[Pixel coordinate grounding data]
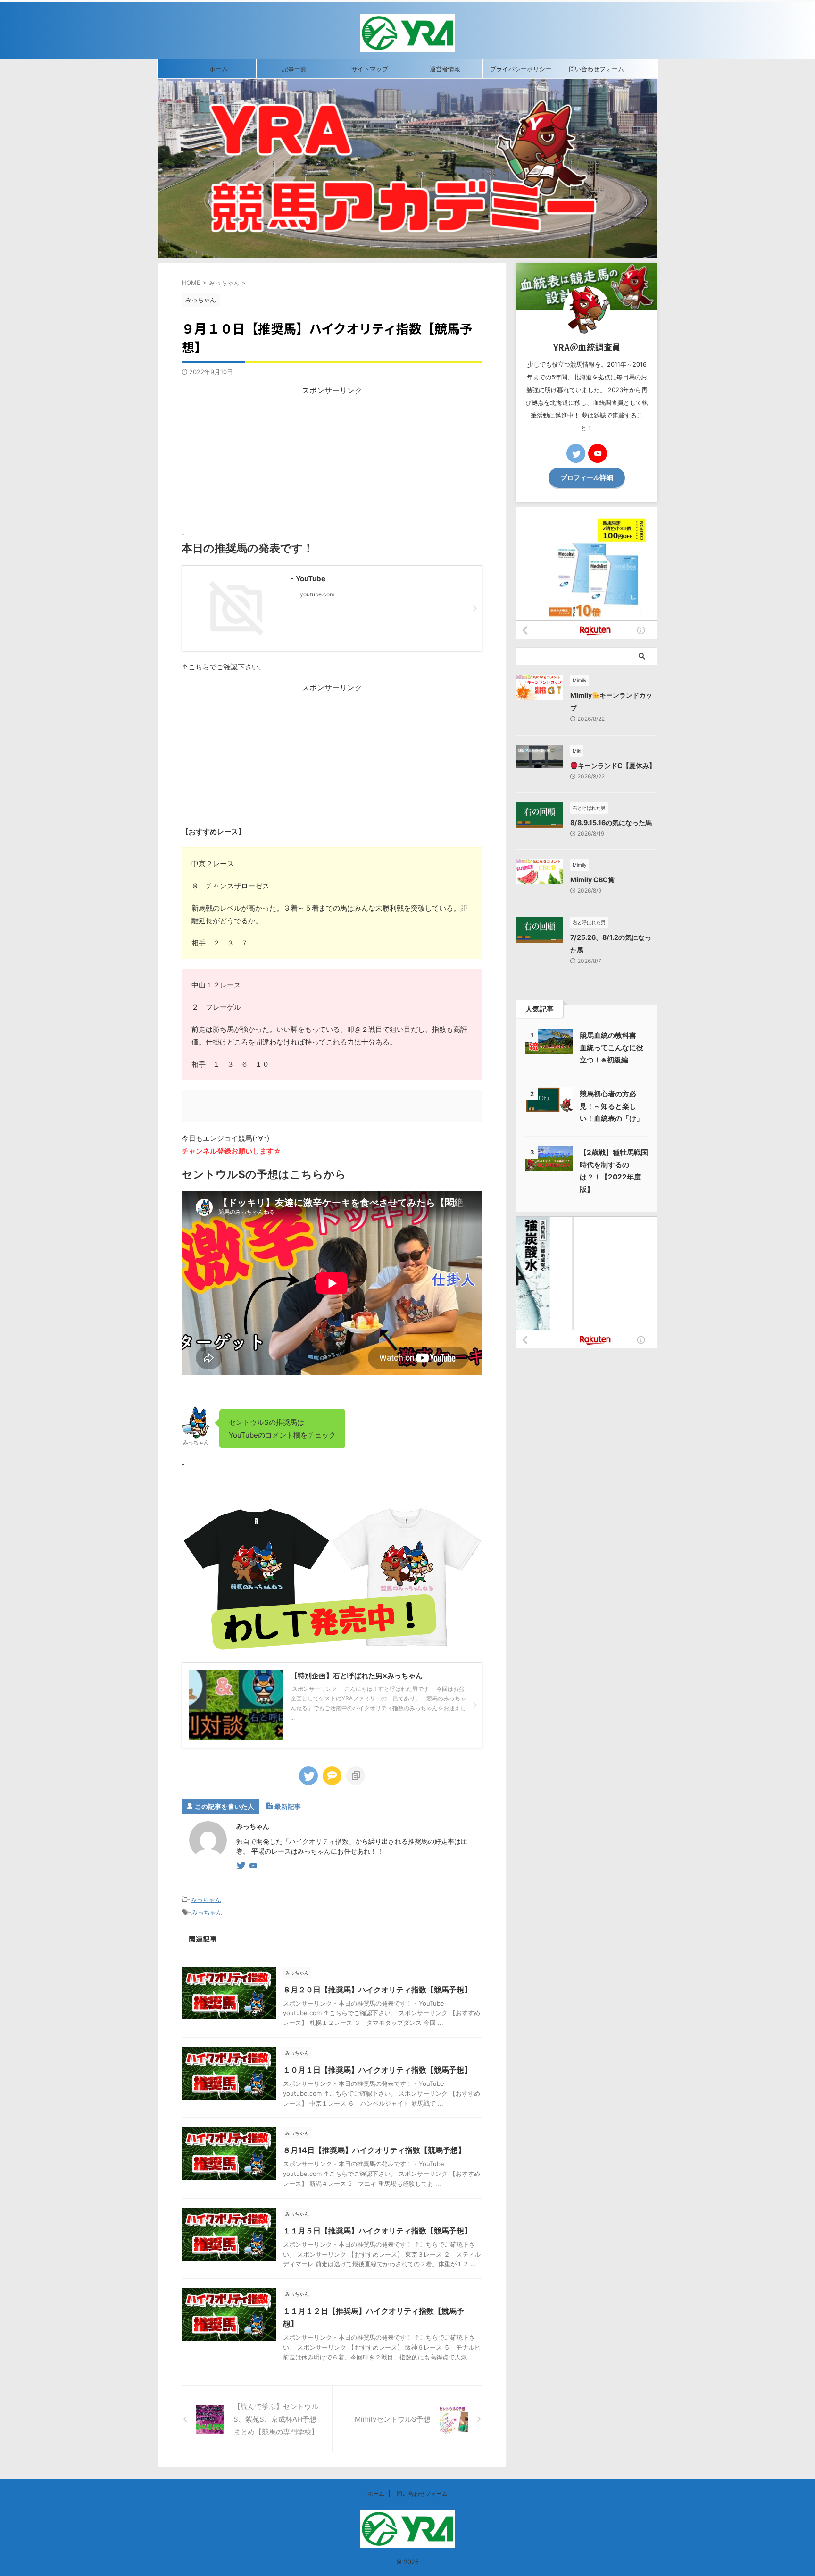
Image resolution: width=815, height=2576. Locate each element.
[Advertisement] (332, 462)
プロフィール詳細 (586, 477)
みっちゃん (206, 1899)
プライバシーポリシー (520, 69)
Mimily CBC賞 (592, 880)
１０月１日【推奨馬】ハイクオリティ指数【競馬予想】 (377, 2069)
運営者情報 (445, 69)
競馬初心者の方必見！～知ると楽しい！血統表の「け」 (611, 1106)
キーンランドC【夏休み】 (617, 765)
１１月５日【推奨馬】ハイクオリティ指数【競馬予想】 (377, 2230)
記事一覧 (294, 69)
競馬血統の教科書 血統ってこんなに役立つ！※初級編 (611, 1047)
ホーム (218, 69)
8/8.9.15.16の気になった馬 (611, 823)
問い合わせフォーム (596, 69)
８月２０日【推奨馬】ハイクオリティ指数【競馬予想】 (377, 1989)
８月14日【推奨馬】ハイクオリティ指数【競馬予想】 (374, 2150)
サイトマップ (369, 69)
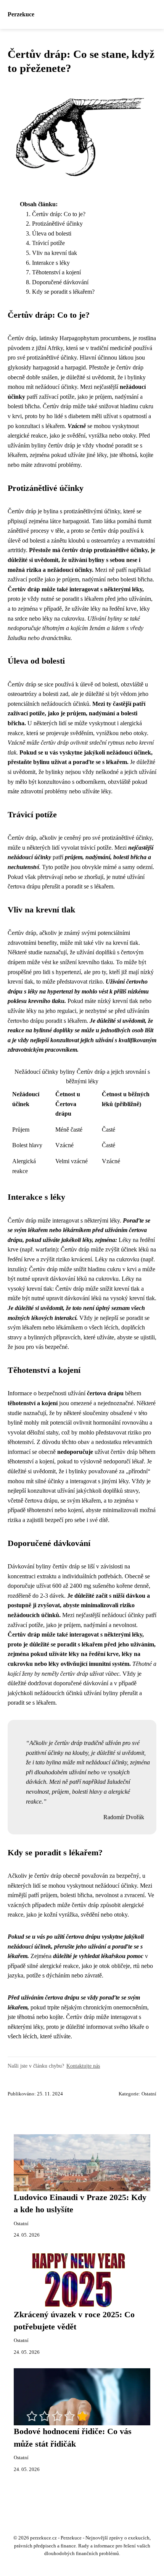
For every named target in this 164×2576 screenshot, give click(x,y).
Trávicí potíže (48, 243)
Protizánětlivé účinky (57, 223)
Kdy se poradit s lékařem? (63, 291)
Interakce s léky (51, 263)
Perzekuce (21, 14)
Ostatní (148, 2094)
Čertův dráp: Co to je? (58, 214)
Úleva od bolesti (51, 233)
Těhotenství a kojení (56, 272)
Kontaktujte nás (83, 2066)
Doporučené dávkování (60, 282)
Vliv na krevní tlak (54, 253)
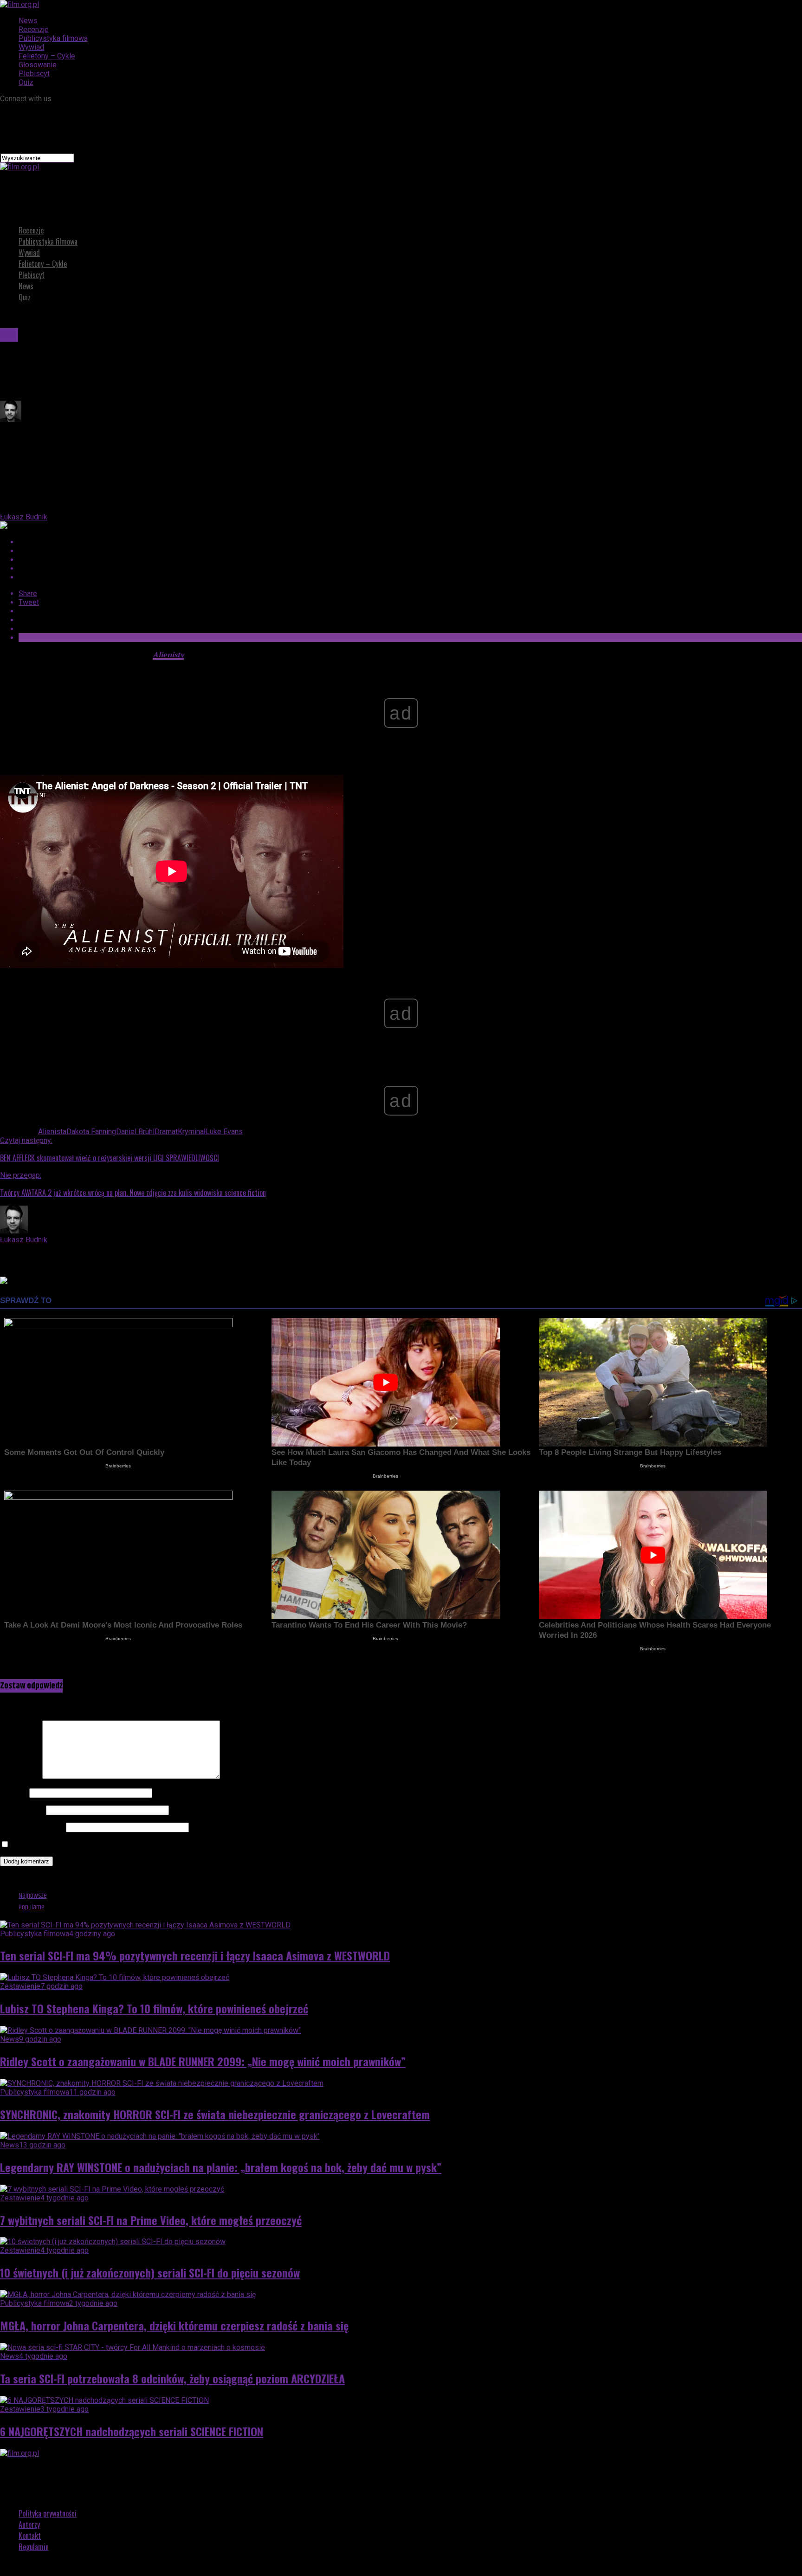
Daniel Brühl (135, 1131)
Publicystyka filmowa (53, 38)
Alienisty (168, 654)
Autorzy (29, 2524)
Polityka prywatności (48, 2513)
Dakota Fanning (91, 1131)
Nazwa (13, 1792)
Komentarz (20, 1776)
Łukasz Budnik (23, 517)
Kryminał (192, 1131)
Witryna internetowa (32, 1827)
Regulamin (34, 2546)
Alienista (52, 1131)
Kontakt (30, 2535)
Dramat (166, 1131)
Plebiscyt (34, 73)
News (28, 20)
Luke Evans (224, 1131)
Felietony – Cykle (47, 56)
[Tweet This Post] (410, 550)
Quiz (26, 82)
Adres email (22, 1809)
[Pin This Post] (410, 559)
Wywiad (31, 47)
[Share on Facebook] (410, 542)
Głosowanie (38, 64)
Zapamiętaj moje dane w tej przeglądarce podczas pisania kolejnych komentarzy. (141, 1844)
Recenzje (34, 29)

**Exercise instructions:**
Every line from the one with "８月２０日【推奨馬】ハイクオリティ指数【競馬予想】 (377, 1989)" through the one with "Kdy se poradit s lékařem? (63, 291)" is to be reproduced exactly as written above, and the pictures are to be dropped.

**Result for this exercise:**
８月２０日【推奨馬】ハイクオリティ指数【競馬予想】 (377, 1989)
８月14日【推奨馬】ハイクオリティ指数【競馬予想】 (374, 2150)
サイトマップ (369, 69)
For every named target in this 164×2576 screenshot, give click(x,y).
Trávicí potíže (48, 243)
Protizánětlivé účinky (57, 223)
Kdy se poradit s lékařem? (63, 291)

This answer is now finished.